■ **What the exercise asks**
Of all the lines in the entries, how many carry the word "value"? The reply is that number and no more.
>>>
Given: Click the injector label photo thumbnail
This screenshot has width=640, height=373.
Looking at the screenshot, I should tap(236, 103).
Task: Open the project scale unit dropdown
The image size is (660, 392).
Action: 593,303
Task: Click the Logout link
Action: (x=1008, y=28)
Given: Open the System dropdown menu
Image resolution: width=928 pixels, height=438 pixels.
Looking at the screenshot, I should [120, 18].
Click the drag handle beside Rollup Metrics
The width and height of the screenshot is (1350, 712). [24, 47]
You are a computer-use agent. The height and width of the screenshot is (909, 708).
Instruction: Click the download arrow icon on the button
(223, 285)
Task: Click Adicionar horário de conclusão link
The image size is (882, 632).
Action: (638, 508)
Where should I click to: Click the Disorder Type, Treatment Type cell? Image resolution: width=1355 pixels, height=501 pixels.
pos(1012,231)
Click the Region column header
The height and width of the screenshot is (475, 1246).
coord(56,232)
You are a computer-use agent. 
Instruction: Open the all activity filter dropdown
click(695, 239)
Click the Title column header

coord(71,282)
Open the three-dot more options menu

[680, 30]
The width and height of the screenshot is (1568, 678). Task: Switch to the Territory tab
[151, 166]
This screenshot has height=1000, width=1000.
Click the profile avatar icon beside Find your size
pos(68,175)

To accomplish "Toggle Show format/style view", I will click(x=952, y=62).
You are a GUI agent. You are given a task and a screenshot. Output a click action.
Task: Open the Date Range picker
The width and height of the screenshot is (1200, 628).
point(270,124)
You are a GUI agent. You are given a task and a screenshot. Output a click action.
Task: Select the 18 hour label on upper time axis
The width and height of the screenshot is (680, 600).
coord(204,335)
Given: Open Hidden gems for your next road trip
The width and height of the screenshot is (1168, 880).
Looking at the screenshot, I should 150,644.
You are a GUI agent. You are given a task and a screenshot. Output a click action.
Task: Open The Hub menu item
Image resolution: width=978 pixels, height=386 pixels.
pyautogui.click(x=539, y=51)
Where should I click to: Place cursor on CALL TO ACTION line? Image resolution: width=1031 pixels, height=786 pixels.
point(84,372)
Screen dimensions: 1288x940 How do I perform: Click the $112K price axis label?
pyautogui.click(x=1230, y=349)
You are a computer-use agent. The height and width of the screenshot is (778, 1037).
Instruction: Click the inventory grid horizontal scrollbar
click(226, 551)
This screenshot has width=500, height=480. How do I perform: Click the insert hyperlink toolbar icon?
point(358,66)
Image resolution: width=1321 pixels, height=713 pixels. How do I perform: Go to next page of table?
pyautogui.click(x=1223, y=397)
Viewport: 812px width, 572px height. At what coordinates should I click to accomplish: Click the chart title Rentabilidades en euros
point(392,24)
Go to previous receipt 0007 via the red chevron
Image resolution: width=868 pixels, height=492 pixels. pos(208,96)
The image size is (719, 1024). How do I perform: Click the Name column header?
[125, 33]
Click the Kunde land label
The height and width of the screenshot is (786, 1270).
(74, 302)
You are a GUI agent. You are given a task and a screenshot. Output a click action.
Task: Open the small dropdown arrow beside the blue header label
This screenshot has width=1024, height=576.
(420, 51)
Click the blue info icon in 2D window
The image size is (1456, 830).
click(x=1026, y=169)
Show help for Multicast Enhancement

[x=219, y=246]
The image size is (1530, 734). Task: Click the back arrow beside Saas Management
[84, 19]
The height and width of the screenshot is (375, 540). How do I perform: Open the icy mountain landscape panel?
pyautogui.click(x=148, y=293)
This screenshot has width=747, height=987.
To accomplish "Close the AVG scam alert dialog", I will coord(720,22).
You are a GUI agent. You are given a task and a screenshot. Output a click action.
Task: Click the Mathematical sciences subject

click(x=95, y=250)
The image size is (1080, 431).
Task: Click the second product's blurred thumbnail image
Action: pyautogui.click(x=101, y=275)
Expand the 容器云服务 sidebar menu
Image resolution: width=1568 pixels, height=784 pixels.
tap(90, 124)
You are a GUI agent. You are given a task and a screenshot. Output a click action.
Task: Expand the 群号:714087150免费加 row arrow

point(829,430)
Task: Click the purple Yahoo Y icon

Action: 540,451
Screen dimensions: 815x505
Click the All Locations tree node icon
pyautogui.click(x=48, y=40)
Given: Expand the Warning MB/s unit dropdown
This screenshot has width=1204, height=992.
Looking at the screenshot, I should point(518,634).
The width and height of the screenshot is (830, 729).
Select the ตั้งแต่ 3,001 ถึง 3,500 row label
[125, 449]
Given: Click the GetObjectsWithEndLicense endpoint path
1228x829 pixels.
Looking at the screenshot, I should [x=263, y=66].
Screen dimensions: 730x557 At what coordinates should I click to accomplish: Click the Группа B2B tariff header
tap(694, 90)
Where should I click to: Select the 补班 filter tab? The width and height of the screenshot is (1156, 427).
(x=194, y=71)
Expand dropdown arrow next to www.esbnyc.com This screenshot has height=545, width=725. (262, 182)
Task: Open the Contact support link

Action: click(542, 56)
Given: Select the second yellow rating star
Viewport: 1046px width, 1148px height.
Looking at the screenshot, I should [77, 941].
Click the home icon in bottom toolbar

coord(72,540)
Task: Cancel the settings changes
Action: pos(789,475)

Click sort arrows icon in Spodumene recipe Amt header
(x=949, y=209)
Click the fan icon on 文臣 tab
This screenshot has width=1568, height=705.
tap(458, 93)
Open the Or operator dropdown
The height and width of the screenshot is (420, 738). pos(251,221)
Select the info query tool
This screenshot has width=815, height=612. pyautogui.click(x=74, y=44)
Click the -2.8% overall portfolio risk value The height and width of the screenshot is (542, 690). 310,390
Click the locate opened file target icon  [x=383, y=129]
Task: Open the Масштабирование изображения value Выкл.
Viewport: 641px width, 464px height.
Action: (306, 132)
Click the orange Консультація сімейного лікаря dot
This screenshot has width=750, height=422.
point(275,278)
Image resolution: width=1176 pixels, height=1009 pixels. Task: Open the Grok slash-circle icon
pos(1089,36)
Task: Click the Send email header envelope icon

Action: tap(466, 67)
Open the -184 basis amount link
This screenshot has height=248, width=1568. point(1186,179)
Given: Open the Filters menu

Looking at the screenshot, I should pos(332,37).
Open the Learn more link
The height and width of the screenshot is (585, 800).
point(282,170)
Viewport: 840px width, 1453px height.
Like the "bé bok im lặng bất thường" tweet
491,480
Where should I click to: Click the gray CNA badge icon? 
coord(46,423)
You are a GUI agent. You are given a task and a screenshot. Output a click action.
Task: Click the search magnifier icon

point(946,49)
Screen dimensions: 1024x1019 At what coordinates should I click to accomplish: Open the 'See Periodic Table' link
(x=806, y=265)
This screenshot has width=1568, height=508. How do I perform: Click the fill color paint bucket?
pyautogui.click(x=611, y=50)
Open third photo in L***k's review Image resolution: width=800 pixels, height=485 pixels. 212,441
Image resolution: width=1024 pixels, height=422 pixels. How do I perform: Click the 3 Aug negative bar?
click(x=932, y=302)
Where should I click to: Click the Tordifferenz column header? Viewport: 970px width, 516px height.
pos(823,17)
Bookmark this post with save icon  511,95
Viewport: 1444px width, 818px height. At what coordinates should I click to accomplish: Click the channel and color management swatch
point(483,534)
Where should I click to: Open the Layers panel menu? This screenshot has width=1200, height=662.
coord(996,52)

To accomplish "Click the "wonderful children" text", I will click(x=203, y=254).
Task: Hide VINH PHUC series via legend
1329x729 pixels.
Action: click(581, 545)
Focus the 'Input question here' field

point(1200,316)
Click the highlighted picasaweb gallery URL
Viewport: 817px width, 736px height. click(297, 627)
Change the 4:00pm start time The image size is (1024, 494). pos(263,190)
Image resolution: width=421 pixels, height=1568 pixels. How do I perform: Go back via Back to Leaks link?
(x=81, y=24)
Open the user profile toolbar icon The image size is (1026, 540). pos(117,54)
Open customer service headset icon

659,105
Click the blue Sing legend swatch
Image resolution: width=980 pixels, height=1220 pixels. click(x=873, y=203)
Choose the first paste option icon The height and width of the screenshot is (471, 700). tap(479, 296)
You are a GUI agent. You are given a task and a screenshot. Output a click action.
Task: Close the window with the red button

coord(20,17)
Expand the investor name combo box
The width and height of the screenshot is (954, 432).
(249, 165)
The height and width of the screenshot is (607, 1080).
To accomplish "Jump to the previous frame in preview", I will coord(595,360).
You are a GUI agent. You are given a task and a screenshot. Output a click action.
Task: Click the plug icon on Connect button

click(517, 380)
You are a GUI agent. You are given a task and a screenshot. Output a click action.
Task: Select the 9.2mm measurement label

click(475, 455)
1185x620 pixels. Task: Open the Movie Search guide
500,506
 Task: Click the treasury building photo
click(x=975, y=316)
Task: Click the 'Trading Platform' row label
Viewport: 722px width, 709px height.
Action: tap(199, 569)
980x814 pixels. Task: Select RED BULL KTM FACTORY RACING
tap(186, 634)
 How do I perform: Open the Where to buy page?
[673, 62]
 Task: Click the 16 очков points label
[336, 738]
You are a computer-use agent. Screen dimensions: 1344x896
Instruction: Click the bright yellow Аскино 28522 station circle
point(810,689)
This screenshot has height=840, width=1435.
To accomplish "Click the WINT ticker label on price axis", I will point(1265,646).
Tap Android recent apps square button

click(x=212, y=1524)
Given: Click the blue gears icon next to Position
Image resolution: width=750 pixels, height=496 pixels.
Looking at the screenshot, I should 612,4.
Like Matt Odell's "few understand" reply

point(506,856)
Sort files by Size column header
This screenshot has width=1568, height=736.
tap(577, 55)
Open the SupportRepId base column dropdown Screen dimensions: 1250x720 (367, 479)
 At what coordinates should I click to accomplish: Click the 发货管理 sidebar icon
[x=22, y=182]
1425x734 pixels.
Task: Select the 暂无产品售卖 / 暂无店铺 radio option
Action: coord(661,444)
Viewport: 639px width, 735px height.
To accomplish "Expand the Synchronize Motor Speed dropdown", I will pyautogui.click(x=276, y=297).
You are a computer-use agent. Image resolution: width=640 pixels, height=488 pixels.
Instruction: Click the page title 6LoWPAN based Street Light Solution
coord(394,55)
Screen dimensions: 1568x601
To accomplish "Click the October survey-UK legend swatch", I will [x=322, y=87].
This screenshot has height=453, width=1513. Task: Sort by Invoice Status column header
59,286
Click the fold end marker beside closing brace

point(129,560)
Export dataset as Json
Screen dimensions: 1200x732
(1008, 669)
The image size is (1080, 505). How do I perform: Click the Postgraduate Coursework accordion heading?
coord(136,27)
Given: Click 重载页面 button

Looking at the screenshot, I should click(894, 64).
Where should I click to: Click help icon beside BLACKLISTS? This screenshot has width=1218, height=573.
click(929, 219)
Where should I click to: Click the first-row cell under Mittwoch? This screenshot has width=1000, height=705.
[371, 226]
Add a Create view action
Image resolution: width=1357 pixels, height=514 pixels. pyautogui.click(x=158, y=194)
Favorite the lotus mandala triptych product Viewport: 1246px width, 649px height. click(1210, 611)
<<<
■ **Your response**
2